━━ Excerpted data ━━

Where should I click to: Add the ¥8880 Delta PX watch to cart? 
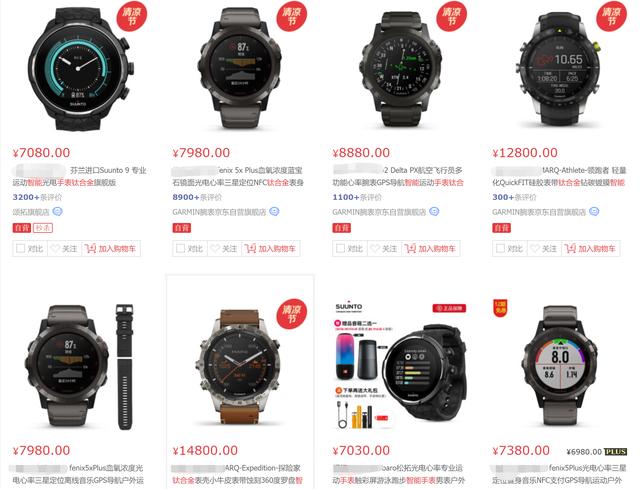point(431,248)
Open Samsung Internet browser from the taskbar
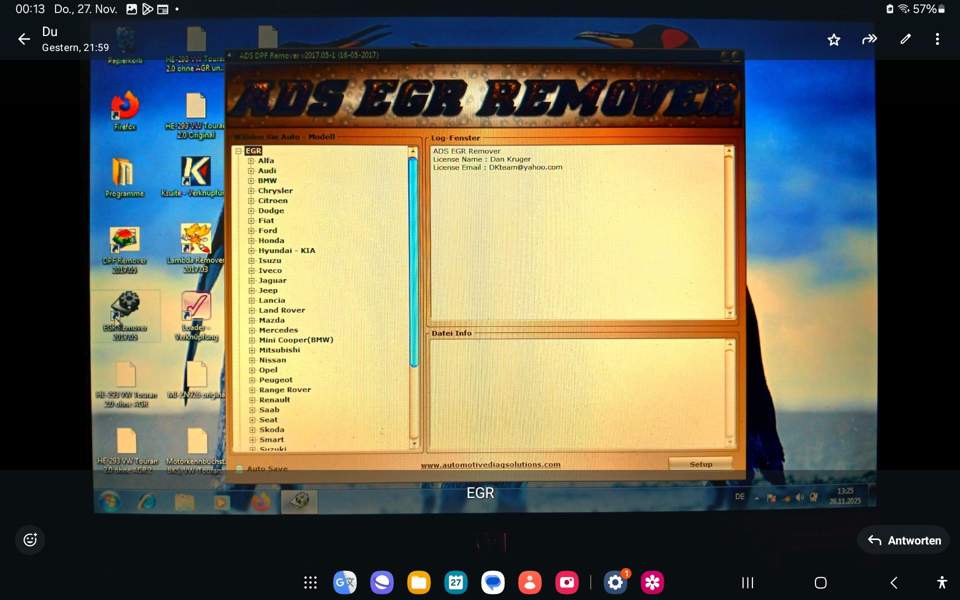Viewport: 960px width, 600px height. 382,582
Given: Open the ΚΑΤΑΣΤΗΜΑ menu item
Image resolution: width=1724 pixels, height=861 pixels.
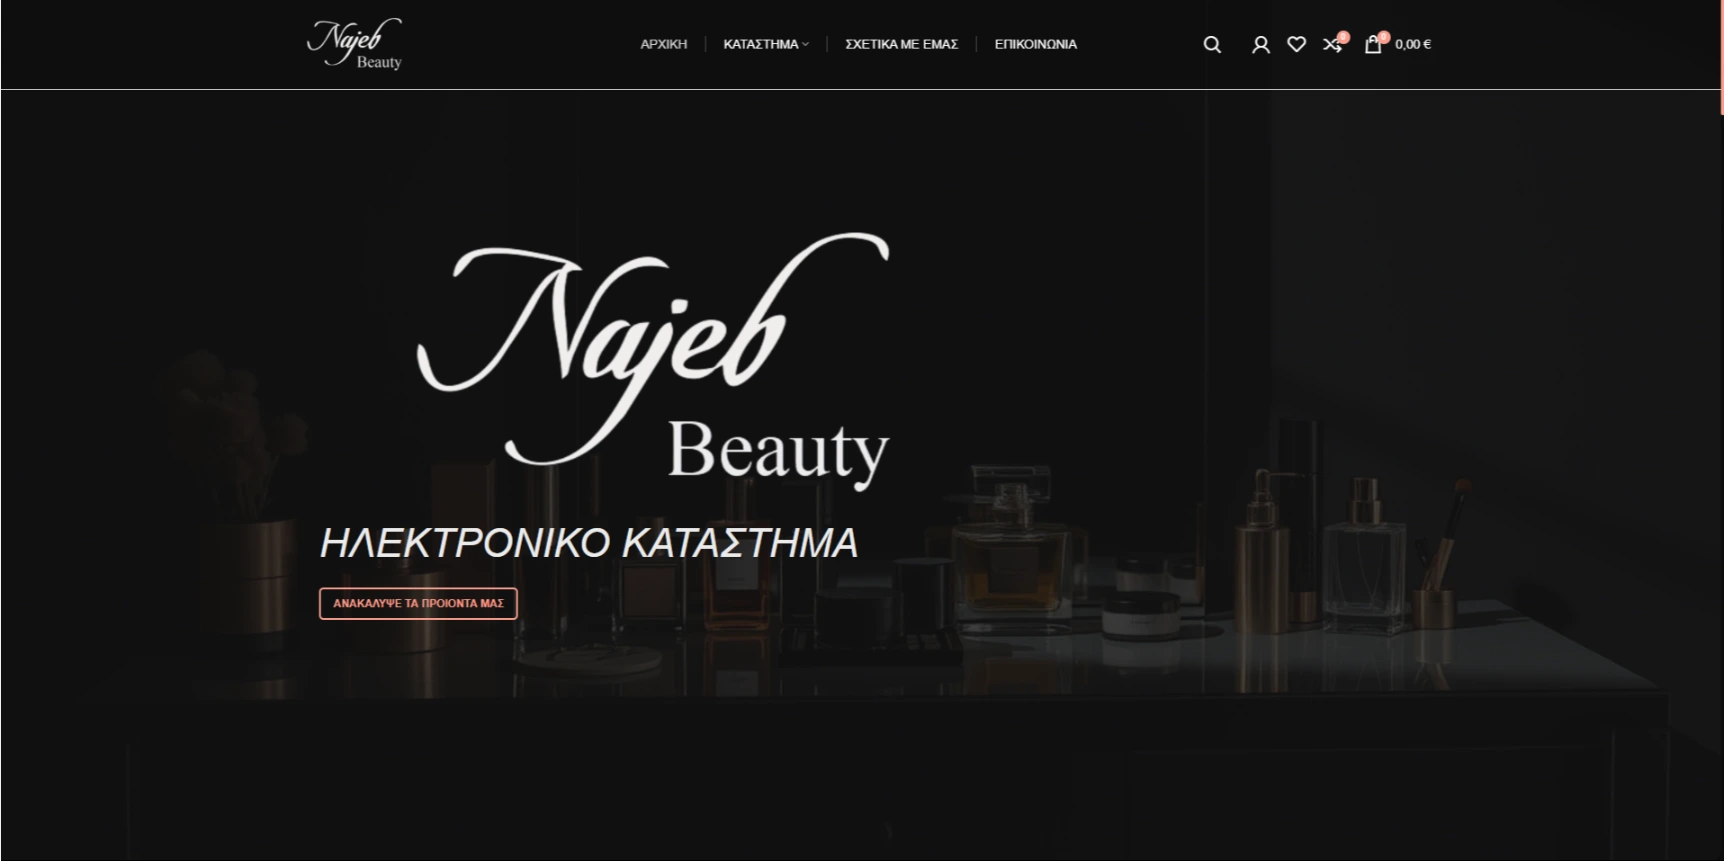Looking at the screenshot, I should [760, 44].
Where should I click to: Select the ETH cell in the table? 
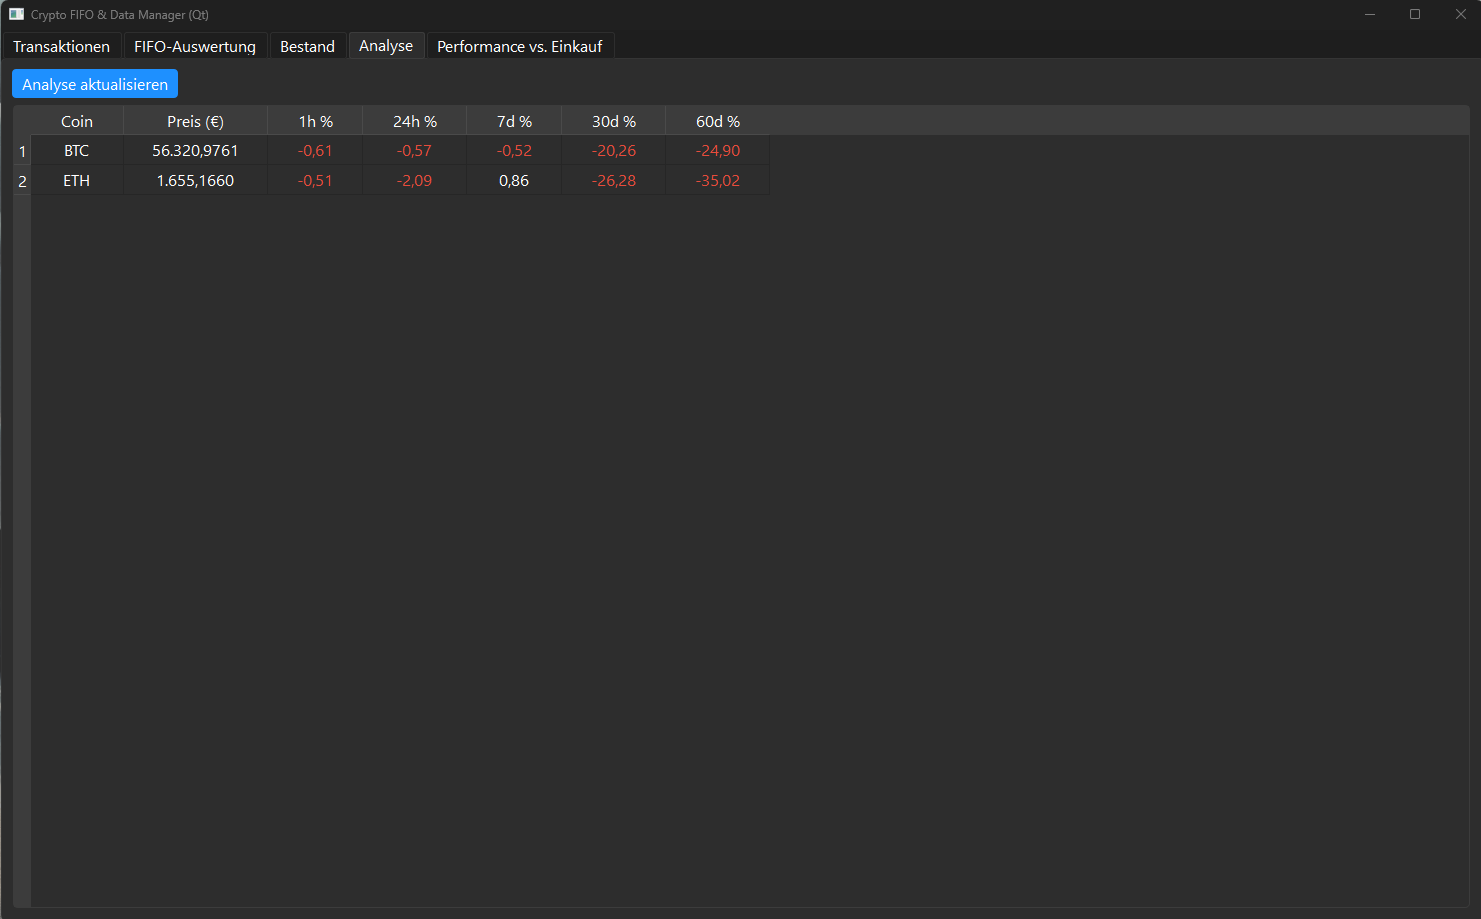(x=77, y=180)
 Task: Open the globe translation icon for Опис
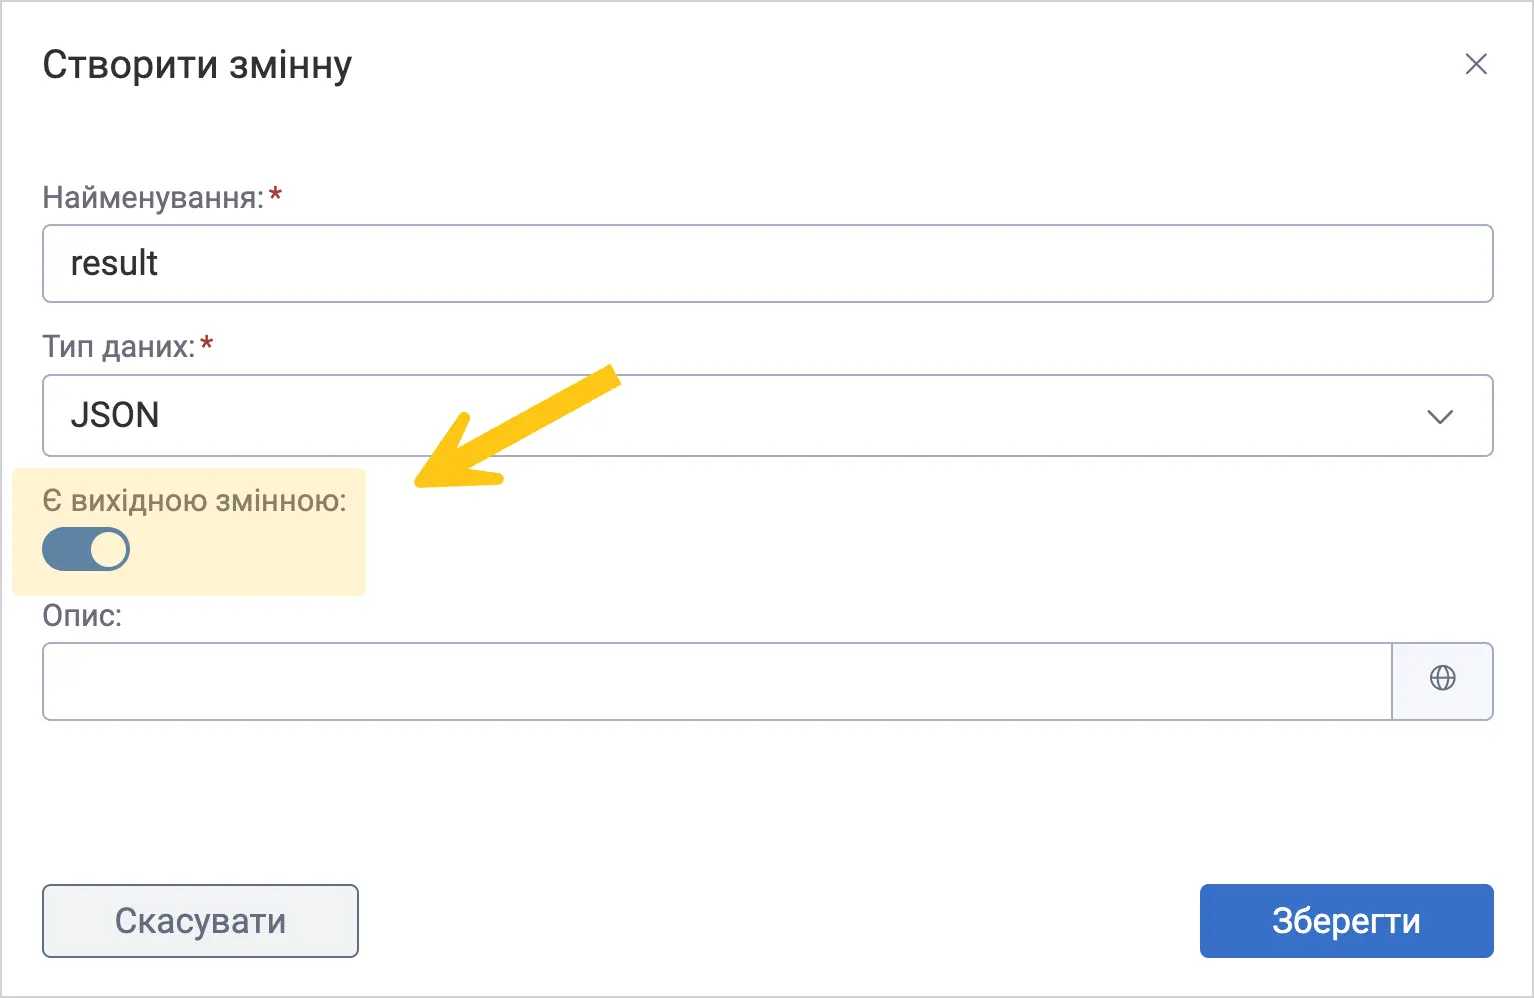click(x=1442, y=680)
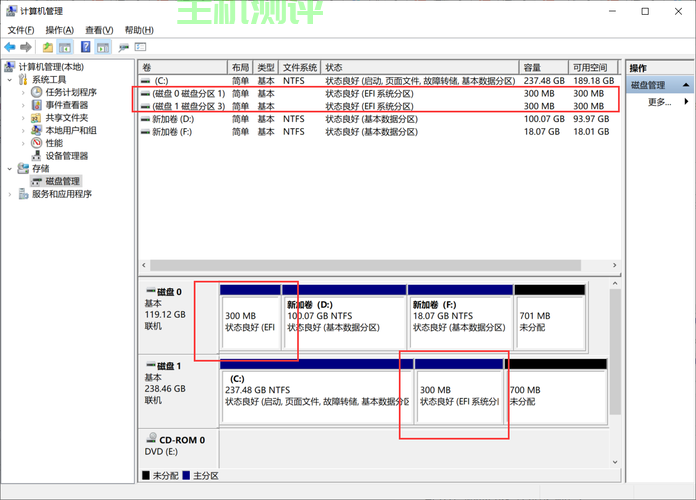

━━━

• What you will do
A verbatim copy of the material, pictures excluded, is what must be produced.

• Task solution
Where should I click to: Add the ¥8880 Delta PX watch to cart? 
point(431,248)
Open Samsung Internet browser from the taskbar
Viewport: 960px width, 600px height. 382,582
Given: Open the ΚΑΤΑΣΤΗΜΑ menu item
Image resolution: width=1724 pixels, height=861 pixels.
Looking at the screenshot, I should [760, 44].
Where should I click to: Select the ETH cell in the table? 
(x=77, y=180)
 Task: Open the globe translation icon for Опис
click(x=1442, y=680)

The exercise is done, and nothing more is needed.